• _Problem requirements_
For the entries below, report every line that includes the word "with".

-=-=-=-=-

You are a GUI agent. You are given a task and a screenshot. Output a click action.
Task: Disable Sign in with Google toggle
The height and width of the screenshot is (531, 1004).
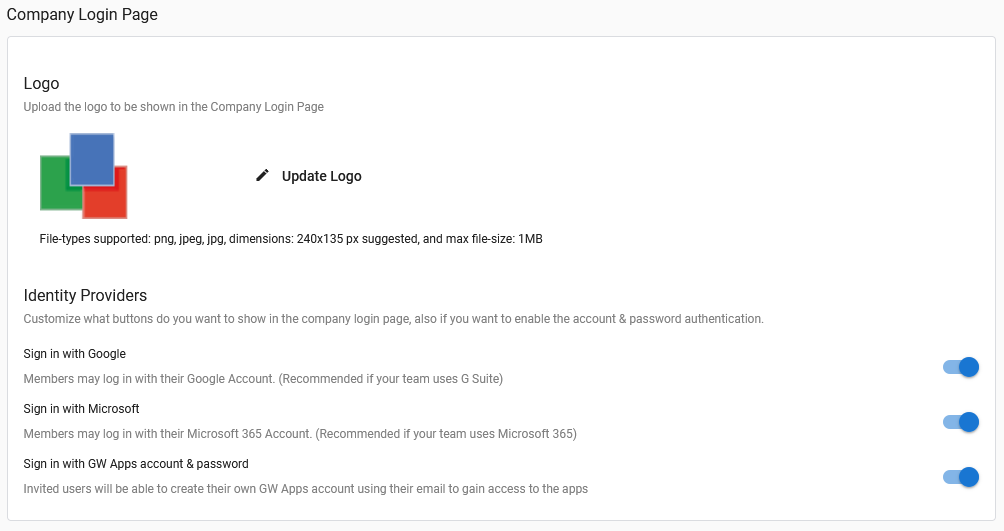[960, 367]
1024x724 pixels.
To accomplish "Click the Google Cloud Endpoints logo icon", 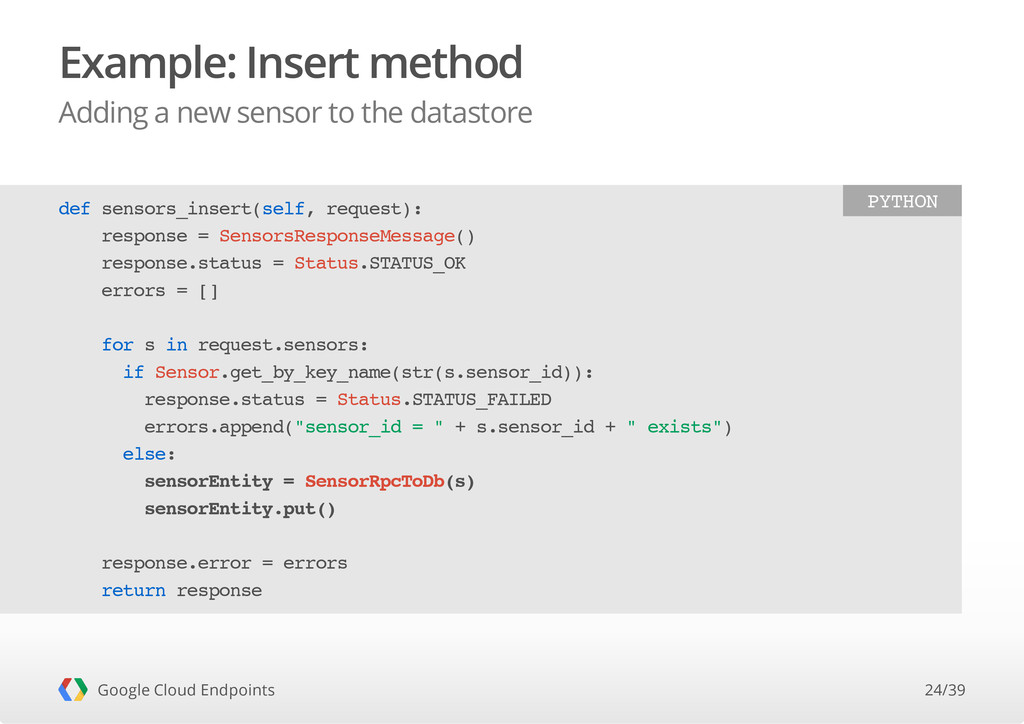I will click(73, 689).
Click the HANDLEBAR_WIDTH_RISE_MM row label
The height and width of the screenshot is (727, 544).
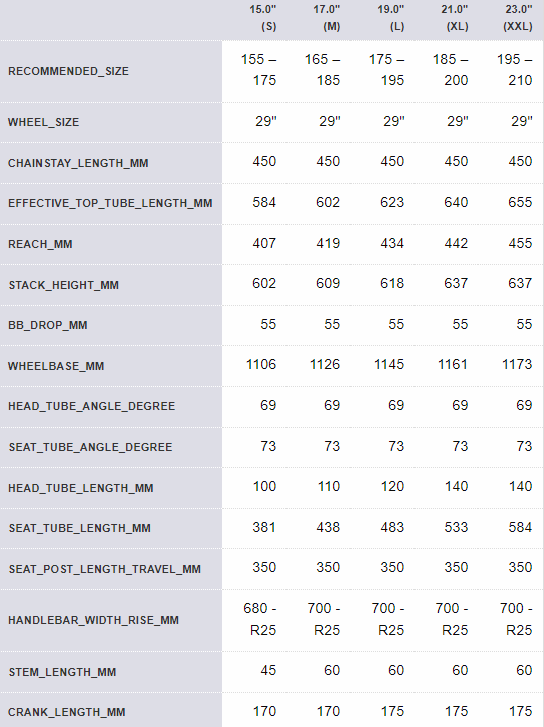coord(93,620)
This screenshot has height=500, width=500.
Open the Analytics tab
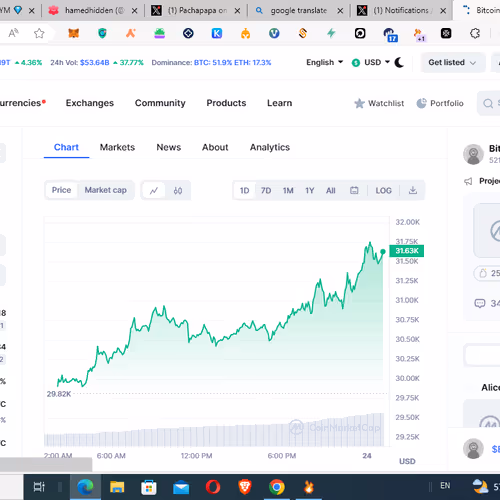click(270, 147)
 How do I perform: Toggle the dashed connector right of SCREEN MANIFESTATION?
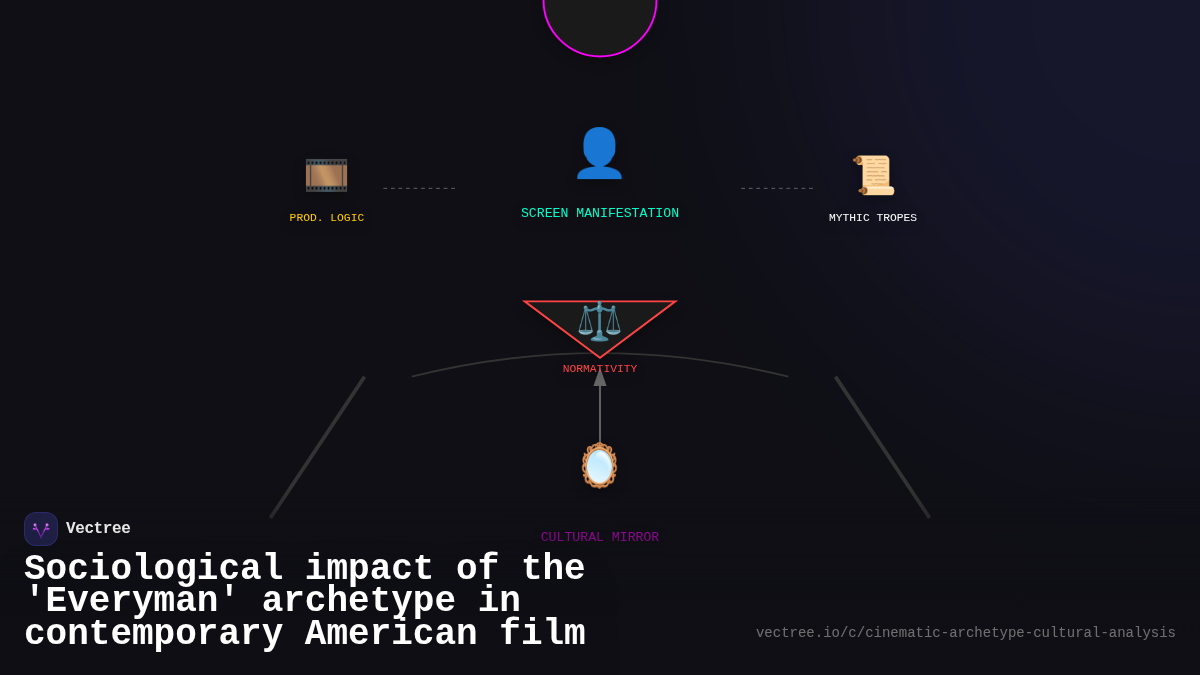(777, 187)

-=-=-=-=-

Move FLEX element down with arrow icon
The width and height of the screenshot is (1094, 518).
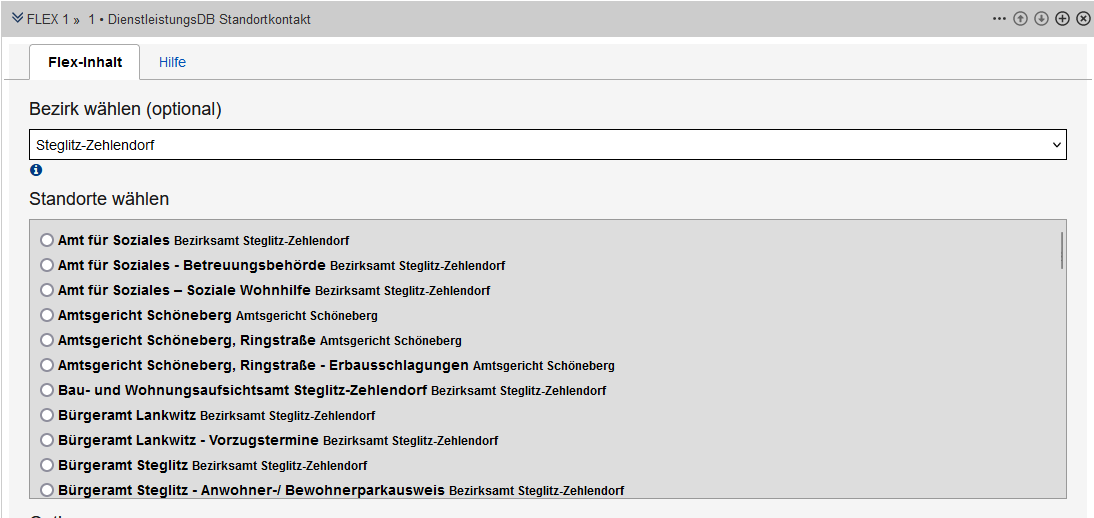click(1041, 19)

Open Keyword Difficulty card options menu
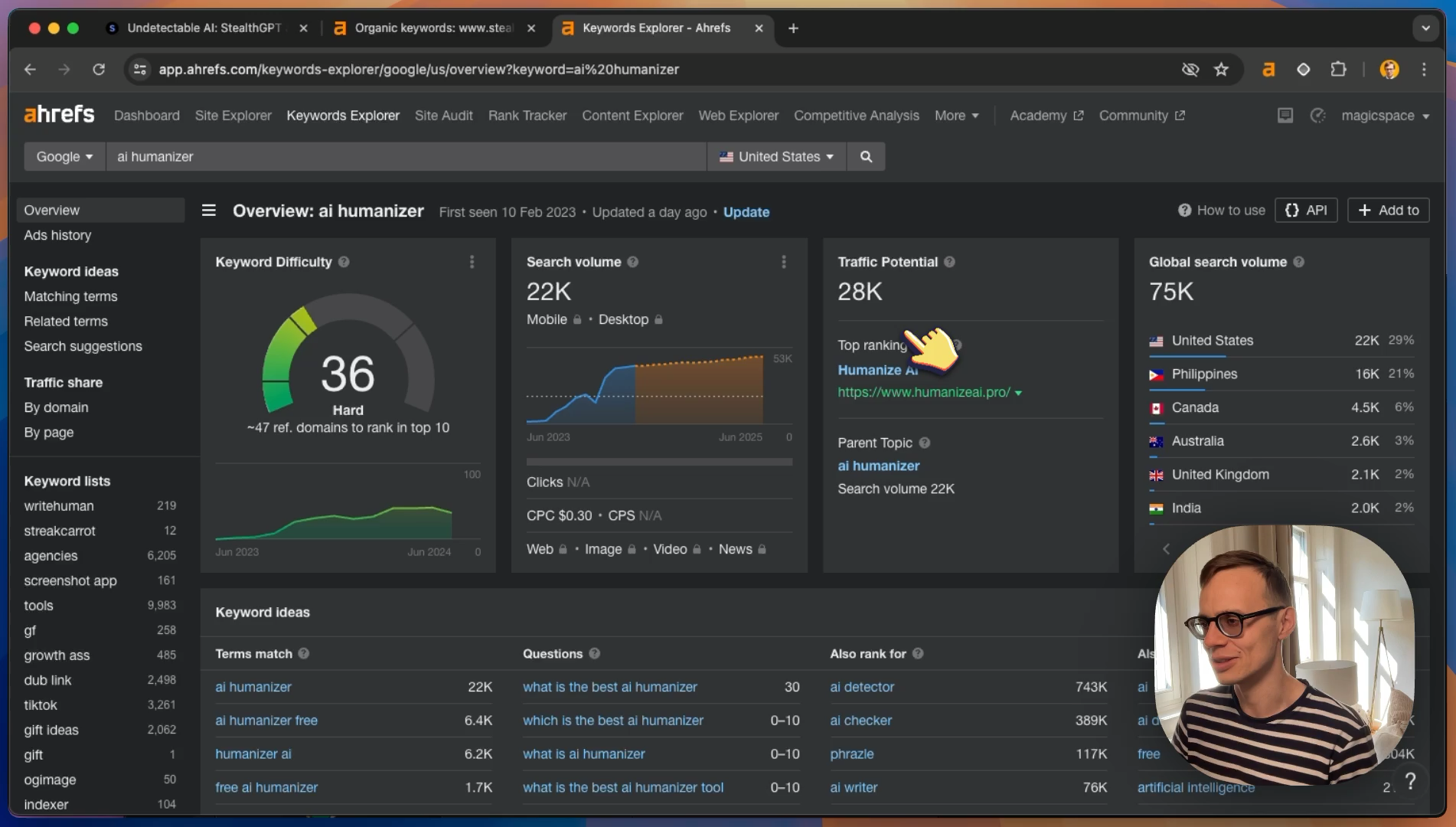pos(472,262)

-=-=-=-=-

• _Solution below_
Task: Disable Sign in with Google toggle
Move FLEX element down with arrow icon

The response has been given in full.